*Exercise instructions*.
Copying nothing before it, reproduce the line that holds "The height and width of the screenshot is (373, 464)." and every line after it in the data, exactly.

*Data to use*.

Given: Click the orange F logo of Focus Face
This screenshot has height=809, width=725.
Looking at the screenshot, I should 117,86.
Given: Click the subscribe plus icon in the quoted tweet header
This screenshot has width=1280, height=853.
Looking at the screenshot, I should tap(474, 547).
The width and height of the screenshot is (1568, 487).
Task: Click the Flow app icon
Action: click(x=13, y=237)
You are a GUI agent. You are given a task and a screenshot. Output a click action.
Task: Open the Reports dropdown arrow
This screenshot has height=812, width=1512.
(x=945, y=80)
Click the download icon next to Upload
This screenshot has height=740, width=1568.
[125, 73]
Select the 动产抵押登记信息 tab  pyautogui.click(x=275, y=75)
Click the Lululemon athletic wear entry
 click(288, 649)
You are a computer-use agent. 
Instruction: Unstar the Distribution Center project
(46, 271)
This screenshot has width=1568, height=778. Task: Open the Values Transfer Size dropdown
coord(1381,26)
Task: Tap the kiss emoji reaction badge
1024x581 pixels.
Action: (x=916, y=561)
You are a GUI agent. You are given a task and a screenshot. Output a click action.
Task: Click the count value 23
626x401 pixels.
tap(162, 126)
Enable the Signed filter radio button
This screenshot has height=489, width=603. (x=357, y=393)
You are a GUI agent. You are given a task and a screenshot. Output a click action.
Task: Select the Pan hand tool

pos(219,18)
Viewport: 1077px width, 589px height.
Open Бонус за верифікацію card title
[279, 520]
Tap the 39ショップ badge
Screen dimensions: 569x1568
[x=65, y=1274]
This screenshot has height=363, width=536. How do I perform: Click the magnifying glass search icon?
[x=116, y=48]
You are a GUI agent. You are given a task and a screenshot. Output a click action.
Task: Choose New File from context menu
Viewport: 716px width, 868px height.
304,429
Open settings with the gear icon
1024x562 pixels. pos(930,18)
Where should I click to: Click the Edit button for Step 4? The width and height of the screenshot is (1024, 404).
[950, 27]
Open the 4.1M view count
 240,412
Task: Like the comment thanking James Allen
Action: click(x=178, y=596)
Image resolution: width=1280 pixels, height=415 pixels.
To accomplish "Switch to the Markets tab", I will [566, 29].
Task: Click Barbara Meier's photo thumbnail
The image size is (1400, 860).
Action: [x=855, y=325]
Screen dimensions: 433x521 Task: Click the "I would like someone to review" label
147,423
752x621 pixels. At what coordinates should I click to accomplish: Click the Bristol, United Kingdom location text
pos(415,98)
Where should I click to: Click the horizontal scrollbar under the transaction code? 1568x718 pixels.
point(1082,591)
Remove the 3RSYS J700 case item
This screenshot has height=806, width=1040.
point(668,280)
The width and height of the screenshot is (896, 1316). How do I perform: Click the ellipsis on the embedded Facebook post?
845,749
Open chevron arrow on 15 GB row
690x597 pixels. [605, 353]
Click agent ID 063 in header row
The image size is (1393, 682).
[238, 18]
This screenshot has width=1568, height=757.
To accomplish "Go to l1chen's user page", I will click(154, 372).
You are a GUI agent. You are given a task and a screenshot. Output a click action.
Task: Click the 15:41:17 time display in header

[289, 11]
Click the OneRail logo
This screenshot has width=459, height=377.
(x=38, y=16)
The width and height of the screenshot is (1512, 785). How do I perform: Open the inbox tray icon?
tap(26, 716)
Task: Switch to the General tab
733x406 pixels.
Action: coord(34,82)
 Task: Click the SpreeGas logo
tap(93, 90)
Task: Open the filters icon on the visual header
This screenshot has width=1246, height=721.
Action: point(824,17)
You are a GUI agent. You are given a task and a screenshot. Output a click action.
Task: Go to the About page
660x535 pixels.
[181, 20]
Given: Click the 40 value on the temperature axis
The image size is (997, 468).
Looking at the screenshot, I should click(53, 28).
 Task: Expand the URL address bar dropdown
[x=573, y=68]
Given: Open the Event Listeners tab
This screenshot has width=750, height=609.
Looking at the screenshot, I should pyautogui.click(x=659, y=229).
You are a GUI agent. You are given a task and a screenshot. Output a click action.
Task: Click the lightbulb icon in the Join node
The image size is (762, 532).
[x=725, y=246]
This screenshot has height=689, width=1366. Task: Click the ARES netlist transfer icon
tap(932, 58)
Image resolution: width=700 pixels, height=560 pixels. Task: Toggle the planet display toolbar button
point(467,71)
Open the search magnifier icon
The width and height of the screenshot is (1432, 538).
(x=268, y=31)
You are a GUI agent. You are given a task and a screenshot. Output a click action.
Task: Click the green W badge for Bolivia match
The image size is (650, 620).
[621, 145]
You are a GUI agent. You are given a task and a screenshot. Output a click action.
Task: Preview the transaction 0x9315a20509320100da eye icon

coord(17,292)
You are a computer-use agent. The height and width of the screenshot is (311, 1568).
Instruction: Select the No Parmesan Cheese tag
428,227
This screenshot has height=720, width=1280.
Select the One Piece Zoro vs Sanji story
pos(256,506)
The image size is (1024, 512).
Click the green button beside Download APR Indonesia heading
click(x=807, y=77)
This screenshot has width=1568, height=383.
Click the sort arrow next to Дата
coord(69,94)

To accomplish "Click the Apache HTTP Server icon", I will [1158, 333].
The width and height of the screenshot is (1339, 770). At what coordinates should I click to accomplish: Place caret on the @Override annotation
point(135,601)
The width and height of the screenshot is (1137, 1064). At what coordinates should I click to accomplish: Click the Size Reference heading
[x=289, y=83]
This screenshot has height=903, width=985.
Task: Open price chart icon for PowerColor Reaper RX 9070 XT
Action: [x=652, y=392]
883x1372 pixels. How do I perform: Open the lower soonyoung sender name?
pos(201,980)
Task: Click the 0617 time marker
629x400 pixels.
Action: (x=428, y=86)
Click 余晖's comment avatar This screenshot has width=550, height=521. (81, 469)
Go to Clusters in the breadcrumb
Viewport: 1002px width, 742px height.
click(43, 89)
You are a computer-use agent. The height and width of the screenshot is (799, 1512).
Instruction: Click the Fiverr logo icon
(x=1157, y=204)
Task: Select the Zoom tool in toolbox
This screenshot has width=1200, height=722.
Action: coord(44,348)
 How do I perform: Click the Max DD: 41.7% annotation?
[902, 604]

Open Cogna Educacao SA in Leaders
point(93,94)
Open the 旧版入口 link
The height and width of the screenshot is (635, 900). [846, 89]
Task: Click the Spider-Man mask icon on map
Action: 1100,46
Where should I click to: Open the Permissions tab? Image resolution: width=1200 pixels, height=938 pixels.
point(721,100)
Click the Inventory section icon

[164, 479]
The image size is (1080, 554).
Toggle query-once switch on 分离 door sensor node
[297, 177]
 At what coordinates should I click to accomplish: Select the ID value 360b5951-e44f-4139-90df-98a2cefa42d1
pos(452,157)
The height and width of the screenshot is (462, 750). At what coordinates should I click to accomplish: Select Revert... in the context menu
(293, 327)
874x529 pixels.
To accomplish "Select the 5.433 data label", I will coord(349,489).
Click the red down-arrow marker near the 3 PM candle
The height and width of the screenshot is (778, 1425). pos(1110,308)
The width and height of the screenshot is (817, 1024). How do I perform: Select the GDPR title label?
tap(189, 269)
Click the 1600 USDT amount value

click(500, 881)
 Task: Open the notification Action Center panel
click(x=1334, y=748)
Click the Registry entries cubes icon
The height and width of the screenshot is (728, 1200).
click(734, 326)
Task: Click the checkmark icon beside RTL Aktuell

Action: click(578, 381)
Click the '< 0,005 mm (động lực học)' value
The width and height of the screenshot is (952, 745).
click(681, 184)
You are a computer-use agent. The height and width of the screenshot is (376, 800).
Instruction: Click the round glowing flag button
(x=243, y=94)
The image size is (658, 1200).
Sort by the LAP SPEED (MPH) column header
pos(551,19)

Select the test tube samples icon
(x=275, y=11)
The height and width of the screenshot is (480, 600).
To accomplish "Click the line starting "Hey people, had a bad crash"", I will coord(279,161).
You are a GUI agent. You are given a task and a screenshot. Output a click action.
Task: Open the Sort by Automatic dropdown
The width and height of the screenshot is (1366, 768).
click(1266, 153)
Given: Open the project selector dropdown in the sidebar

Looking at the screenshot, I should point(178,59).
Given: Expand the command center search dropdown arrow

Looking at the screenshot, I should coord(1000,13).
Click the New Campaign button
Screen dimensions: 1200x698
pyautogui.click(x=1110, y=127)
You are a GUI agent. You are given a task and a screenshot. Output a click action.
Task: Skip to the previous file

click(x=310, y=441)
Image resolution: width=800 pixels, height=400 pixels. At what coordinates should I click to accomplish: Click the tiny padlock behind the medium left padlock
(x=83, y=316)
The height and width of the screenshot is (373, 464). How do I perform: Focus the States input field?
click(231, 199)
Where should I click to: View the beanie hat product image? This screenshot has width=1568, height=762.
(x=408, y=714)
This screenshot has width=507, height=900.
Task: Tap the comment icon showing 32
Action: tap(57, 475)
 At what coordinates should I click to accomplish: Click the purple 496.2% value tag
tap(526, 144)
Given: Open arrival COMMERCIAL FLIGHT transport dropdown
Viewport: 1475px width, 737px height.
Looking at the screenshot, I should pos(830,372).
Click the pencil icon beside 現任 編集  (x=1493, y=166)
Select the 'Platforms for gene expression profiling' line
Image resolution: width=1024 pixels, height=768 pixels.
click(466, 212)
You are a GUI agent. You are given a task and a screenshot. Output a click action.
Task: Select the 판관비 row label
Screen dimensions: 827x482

*Written reply*.
The height and width of the screenshot is (373, 464). How do I perform: Focus the States input field?
click(231, 199)
Where should I click to: View the beanie hat product image? This screenshot has width=1568, height=762.
(x=408, y=714)
This screenshot has width=507, height=900.
Task: Tap the comment icon showing 32
Action: tap(57, 475)
 At what coordinates should I click to accomplish: Click the purple 496.2% value tag
tap(526, 144)
Given: Open arrival COMMERCIAL FLIGHT transport dropdown
Viewport: 1475px width, 737px height.
Looking at the screenshot, I should pos(830,372).
Click the pencil icon beside 現任 編集  (x=1493, y=166)
Select the 'Platforms for gene expression profiling' line
Image resolution: width=1024 pixels, height=768 pixels.
click(466, 212)
You are a GUI agent. You are given a task and a screenshot. Output a click action.
Task: Select the 판관비 row label
Screen dimensions: 827x482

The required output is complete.